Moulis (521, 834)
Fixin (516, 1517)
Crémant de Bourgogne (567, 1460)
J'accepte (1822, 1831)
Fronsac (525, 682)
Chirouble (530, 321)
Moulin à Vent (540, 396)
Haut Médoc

----------------

→ EXERCISE OBJECTIVE
The reply should contain all of the entries exactly as shown above.

→ YOUR SOLUTION
Moulis (521, 834)
Fixin (516, 1517)
Crémant de Bourgogne (567, 1460)
J'accepte (1822, 1831)
Fronsac (525, 682)
Chirouble (530, 321)
Moulin à Vent (540, 396)
Haut Médoc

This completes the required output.